5.         How can historical Imagery inform heritage risk management?

The detailed images contained within this case study comprising engravings, lithographs and watercolours demonstrate the high degree of detail that was achieved by the best draughtsman/artists working in the mid-nineteenth century, and show, in particular, the extraordinary detail that could be achieved through the lithographic printing process.  The views for the ‘Atmospheric Railway’ at Dawlish provide some of the most detailed depictions of coastal frontages to be found along the south-west coast (Figures 11.10-11.13).  The earliest view is that of Teignmouth by William Daniell RA (Figure 11.3), which he engraved in 1825. Sidmouth antiquarian Peter Orlando Hutchinson produced numerous watercolours to illustrate his extensive diaries including views on Dawlish Warren in the 1850s.
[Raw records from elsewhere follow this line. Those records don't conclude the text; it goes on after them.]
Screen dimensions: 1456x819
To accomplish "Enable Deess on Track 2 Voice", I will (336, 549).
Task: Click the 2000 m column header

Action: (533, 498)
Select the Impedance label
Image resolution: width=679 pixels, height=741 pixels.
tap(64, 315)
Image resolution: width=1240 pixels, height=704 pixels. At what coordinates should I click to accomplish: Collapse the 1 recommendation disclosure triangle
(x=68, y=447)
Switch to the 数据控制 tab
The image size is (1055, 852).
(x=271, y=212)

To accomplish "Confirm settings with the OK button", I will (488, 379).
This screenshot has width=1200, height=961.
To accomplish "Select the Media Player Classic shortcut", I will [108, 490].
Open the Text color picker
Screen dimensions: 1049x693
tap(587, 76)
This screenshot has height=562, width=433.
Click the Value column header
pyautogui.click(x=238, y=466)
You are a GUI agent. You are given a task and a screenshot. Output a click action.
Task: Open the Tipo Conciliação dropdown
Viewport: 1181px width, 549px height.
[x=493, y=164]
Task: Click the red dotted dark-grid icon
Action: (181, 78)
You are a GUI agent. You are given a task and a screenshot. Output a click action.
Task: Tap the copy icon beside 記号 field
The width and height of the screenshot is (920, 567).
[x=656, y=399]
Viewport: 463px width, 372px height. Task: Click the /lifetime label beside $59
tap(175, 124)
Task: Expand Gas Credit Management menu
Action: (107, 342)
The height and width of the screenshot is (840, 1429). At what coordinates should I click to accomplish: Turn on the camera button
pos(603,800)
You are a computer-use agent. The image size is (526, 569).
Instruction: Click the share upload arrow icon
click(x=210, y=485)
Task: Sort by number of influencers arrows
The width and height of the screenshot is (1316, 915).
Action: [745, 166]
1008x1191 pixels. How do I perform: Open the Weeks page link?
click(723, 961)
Later the prolific painter of coastal towns, Alfred Robert Quinton, visited and painted at both Dawlish and Teignmouth in the 1920s (Figures 11.5, 11.6 and 11.9).

6.         Key Issues – What can be learnt from this site?

The artworks from this frontage show the detailed record left by artists that can be interrogated to inform us of past conditions, often before the construction of coastal defences (as can be seen in the engraving of Dawlish beach).  It also illustrates how artworks produced for construction projects such as the ‘Atmospheric Railway’ also provide a detailed record of past coastal environments and architecture. 

Figure 11.1: ‘The Baths on the Beach at Dawlish’ by Thomas Allom; a steel engraving from 1832.  As in the Sidmouth case study valuable properties at the back of the beach appear particularly vulnerable.  

Figure 11.2: This fine aquatint of ‘Teignmouth from the Walk’ by W. Read, c.1825, shows the handsome eighteenth and early nineteenth century buildings at what was to become one of Devon’s leading coastal resorts.

Figure 11.3: William Daniell RA visited Teignmouth in 1825 and produced this view over the town looking westwards.  In David Addey’s 1988 watercolour in Figure 11.4 the church is more prominent and the building across the river changes the character of the view.

Image Courtesy of David Addey.

Figures 11.5 and 11.6: Two views of Teignmouth by the prolific early twentieth century watercolourist, A. R. Quinton, show the general setting of the town (above) and the church, the pier and other prominent buildings view from the East Cliff (right).

Images Courtesy of J. Salmon Limited of Sevenoaks.

Figure 11.7: ‘The Battery on the Warren opposite Exmouth’ sketched on the spot by Peter Orlando Hutchinson, 20th July 1858.

Image reproduced with kind permission of Devon Archives and Local Studies Service.

Figure 11.8: ‘Mount Pleasant and the Coast near Dawlish from the Warren’ by P. O. Hutchinson, 15th April 1854.  Hutchinson’s numerous watercolours and pen and ink vignettes contained within his extensive diaries include a wealth of drawings of heritage features including artefacts.

Figure 11.9: The seafront at Dawlish by A. R. Quinton painted in about 1920.  By this time the railway line and the coastal properties are protected by a stone-faced seawall. 

Image Courtesy of J. Salmon Limited of Sevenoaks.

Views of Brunel’s ‘Atmospheric Railway’ at Dawlish

Across the Warren to Langstone Sands; View south of the Line.

From the Parson Tunnel to the Teignmouth Tunnel; View South of the Line.

From the Kennaway Tunnel to the Parson Tunnel Dawlish; View South of the Line.

From the Kennaway Tunnel Dawlish to Langstone Sands; View North of the Line.

Figure 11.10: This series of views of Brunel’s ‘Atmospheric Railway’ cover the Dawlish frontage.  They were published as lithographs by William Dawson in 1848 and provide a detailed description of the coastal scenery and heritage at that time. 

Images Courtesy of the Institution of Civil Engineers.